Jeffrey Deyette, Senior Energy Analyst, Union of Concerned Scientists
Jeff Deyette spoke in an effort to promote a national renewable electricity standard that, he proffered, would benefit both the environment and the economy.
Mr. Deyette began by providing an overview of the renewable electricity standards timeline, illustrating that, although widely discussed, most major enactments and revisions to state guidelines have occurred in the previous five years, with a peak occurring in 2007.
Next, Mr. Deyette discussed the policies that support implementing, both at the state level and the national level, renewable electricity standards. In regards to environmental benefits, Mr. Deyette pointed to climate change, air and water benefits, improved public health, and land use benefits. He stressed the fact that scientists believe the United States needs an 80% decrease in current carbon emissions by the year 2050 if we are to avoid the most severe of the climate change effects that we are currently on track to experience. He also spoke to the consumer benefits in place, where consumers could expect to experience whole sale price effects, more stable electricity and natural gas bills, job creation, capital investment, landowner income, and local tax revenue if and when renewable electricity standards are implemented.
Mr. Deyette offered as evidence of the effectiveness of renewable electricity standards studies that have shown that the state standards currently in place have been a driving force towards the development of booth additional renewable capacity and technology to deliver renewable electricity. The wind industry alone currently employs 85,000 in the United States, having added 35,000 new jobs and ninety-six manufacturing facilities in the last two years.

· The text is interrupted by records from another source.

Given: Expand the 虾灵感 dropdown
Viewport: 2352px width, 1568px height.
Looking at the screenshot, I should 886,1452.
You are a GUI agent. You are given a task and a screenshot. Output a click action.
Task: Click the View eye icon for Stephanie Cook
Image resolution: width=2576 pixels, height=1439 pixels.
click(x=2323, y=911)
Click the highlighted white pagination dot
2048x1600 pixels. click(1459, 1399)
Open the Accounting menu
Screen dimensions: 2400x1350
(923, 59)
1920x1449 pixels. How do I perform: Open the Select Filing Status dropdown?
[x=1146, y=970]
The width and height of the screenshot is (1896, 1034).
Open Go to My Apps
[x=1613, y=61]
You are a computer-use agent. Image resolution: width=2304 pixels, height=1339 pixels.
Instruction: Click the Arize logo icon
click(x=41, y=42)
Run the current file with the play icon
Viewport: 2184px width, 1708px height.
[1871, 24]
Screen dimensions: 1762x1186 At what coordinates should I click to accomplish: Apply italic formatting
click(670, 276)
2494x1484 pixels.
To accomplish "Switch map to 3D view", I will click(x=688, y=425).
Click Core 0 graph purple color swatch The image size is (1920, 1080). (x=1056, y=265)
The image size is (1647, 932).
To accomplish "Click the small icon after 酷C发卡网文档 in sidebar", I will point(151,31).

The results of a recent study illustrated the benefits that would be experienced were the US to implement a 25% by 2025 Federal RES. The study utilized the EIA’s national energy modeling system that was developed for Annual Energy Outlook 2008, using input/output models for job results. By 2025, the study showed such an implementation would displace the need for over 12.4 trillion cubic feet of natural gas and 547 million short tons of coal, the distance equivalent of coal cars, lined end to end, circling the earth twice. Additionally, investing in renewable energy sources at home would cause, essentially, a wealth transfer of $10.3 billion dollars, which would be kept in state by states no longer presented with a need to import coal. For consumers, average natural gas prices would fall by approximately 2.3%, with the average annual consumer electricity price reduction coming in at 4.3% savings, who would also see approximately 297,010 jobs created, in comparison to an expected 94,780 jobs which would be created by traditional fossil fuels usage.
Mr. Deyette concluded by discussing two bills currently within the Senate. The first was passed by the House, and called for a 20% by 2020 RES included in ACES. The second, passed by the Senate Energy Committee, was a 15% by 2021 RES included in ACELA. To date, however, it is unclear whether either of these bills will make it past this point.
Mr. Deyette wrapped up his presentation by talking about how RES will not break the bank, and how these standards will be a good complement to a more comprehensive energy policy.